Search code examples
rlogistic-regressionmultinomial

Prediction using mboost multinomial logistic regression in R



I am trying to use the mboost package in R to apply a multinomial logistic regression model. I found this example online but I added the "newdata = iris" in the predict function to see how the prediction formula worked in mboost for new data. I am getting an error however. First here is the code:

library(mboost)

### fitting multinomial logit model via a linear array model
X0 <- K0 <- diag(nlevels(iris$Species) - 1)
colnames(X0) <- levels(iris$Species)[-nlevels(iris$Species)]
mlm <- mboost(Species ~ bols(Sepal.Length, df = 2) %O%
            buser(X0, K0, df = 2), data = iris,
          family = Multinomial())
round(predict(mlm, type = "response", newdata = iris), 2)

The error I'm getting is as follows:
Error in [.data.frame(newdata, nm) : undefined columns selected

I just re-used the iris data in the prediction just as a test but has anyone experienced this problem before?


Solution

  • The reason why you cannot use the predict function with new data is that you use pre-defined design and penalty matrices in buser(), i.e., X0 and K0. These are not part of the new data set and thus are not available when building new design matrices for prediction.

    Sarah Brockhaus postet a solution on github that replaces buser with bols.
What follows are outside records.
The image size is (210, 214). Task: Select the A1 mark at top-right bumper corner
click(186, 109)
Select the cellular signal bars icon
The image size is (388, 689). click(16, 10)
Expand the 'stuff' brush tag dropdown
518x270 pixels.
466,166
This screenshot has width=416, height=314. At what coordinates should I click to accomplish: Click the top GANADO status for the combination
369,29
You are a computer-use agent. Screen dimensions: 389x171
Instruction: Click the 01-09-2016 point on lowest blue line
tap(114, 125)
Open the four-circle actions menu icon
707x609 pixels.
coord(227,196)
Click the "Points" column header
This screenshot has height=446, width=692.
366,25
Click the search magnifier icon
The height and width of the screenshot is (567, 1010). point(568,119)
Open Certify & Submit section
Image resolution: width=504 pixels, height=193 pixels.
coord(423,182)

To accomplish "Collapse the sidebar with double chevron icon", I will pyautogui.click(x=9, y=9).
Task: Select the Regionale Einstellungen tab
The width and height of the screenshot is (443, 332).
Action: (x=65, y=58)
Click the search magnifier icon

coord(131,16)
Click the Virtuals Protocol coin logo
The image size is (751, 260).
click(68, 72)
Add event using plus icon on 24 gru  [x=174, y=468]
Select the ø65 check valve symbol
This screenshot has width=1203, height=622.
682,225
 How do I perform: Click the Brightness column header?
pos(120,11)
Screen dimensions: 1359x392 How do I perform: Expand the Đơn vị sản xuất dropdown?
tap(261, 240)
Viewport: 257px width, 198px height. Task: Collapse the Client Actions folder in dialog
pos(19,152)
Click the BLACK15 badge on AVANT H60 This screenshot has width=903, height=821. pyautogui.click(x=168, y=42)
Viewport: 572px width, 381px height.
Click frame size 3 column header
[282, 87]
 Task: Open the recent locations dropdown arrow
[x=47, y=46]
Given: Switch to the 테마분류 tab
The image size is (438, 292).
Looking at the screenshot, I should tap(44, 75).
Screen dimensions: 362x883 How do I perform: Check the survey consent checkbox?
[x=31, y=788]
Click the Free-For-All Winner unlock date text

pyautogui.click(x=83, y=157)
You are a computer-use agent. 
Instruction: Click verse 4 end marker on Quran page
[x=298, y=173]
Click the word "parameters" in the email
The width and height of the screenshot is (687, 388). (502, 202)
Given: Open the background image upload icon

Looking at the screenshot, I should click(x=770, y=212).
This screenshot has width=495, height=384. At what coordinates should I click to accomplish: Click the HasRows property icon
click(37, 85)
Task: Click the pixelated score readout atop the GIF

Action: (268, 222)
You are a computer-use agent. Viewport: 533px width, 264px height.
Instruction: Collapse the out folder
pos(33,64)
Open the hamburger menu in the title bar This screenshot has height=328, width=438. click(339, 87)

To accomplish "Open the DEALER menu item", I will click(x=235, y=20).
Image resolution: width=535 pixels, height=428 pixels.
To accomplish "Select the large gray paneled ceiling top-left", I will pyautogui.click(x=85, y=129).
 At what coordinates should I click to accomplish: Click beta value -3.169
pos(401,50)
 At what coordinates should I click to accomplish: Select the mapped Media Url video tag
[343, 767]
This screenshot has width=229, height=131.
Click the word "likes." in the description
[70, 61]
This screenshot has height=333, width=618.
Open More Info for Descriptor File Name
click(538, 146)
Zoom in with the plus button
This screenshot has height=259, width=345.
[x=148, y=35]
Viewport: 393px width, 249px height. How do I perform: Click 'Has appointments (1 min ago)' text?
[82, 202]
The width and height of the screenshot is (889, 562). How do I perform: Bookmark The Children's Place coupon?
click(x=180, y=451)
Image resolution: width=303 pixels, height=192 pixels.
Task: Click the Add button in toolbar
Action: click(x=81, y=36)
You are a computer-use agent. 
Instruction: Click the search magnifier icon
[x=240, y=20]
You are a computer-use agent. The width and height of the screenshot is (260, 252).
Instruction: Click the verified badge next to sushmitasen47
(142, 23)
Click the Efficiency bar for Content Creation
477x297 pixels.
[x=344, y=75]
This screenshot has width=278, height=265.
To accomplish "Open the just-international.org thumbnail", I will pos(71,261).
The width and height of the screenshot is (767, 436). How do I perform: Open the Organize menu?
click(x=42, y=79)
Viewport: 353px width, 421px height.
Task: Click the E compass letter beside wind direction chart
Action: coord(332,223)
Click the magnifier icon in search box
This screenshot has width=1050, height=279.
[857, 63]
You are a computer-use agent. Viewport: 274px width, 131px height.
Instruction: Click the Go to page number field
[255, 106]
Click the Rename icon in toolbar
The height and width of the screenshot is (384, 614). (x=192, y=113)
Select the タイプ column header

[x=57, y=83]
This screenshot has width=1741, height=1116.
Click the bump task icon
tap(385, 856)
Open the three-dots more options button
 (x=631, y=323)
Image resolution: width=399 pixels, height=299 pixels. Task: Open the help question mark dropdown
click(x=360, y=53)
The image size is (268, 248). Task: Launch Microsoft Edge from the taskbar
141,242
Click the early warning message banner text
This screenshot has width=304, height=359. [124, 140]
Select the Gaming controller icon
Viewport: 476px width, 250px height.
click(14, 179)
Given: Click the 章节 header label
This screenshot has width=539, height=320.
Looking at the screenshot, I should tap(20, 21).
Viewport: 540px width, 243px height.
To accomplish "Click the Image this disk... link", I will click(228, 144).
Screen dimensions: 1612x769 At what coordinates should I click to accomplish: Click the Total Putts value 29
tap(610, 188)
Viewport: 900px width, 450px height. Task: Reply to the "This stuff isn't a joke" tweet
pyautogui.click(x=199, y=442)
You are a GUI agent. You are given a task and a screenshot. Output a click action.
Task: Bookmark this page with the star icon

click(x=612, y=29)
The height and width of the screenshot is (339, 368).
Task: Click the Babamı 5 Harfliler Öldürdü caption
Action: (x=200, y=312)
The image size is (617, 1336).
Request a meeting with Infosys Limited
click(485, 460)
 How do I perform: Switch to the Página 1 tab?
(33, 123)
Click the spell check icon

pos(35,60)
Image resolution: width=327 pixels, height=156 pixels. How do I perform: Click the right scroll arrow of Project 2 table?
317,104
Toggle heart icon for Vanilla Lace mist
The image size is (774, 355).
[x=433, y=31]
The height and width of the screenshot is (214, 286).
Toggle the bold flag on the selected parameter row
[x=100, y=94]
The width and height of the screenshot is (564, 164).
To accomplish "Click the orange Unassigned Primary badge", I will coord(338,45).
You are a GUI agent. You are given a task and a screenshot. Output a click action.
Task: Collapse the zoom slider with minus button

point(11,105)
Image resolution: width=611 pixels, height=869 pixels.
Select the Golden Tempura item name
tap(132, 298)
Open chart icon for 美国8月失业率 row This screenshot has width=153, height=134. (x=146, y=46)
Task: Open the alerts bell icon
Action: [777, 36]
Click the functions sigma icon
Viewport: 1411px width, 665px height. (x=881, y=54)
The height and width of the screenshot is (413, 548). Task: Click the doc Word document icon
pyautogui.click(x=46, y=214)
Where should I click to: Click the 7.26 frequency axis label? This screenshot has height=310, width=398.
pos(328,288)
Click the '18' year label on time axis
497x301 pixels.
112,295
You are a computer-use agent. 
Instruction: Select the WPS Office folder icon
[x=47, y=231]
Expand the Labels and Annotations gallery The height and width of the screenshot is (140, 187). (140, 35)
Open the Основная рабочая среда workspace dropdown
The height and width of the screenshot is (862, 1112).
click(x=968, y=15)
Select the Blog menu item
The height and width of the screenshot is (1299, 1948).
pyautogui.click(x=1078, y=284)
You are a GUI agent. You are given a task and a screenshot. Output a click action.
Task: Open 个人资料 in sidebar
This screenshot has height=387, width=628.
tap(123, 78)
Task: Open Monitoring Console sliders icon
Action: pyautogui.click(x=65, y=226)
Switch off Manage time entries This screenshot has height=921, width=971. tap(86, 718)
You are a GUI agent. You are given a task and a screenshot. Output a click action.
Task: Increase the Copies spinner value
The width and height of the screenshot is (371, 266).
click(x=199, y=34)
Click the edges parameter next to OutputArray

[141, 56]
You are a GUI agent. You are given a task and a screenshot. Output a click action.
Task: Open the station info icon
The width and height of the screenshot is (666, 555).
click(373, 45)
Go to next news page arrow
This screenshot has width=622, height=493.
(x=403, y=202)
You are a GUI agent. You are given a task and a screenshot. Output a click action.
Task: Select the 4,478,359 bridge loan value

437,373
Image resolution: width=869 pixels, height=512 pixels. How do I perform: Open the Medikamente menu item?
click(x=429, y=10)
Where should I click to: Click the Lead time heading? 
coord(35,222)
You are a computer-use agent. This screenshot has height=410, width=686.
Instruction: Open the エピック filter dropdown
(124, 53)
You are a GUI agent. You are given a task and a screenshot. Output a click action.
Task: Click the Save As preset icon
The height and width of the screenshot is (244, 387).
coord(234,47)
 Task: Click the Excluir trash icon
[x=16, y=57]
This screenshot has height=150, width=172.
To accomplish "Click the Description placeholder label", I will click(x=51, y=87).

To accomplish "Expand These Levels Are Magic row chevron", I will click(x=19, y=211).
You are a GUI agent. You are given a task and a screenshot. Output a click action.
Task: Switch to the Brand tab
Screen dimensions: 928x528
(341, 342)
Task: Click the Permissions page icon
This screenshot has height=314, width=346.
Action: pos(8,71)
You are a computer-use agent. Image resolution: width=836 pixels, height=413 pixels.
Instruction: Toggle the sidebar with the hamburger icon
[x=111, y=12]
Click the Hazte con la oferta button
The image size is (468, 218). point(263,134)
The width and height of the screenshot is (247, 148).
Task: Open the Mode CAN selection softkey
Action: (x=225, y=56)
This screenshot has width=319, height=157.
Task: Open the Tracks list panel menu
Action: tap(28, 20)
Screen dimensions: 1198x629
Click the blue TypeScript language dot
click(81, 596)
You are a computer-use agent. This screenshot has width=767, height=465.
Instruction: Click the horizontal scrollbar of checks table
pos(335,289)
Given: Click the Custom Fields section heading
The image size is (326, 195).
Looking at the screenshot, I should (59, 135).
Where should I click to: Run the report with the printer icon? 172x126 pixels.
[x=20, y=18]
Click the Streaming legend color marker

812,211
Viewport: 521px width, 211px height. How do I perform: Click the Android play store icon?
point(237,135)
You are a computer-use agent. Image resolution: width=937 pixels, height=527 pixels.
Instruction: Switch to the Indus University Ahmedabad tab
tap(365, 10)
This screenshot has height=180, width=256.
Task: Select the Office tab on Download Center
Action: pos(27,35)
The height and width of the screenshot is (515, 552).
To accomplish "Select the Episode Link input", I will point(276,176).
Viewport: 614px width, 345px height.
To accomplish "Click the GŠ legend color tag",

To do this one needs to convert the data set to a list and add the new dummy to this list. If one really wants to predict with new data, one needs to keep this dummy untouched. See also my post on github.

    [Edit] As @Lorcan-Treanor mentions in his comments, the number of factors needed for bols is not always equal to two. Here it actually is nlevels(iris$Species) - 1, i.e., one less factor level than we have classes in the outcome. I've also updated my post on github accordingly.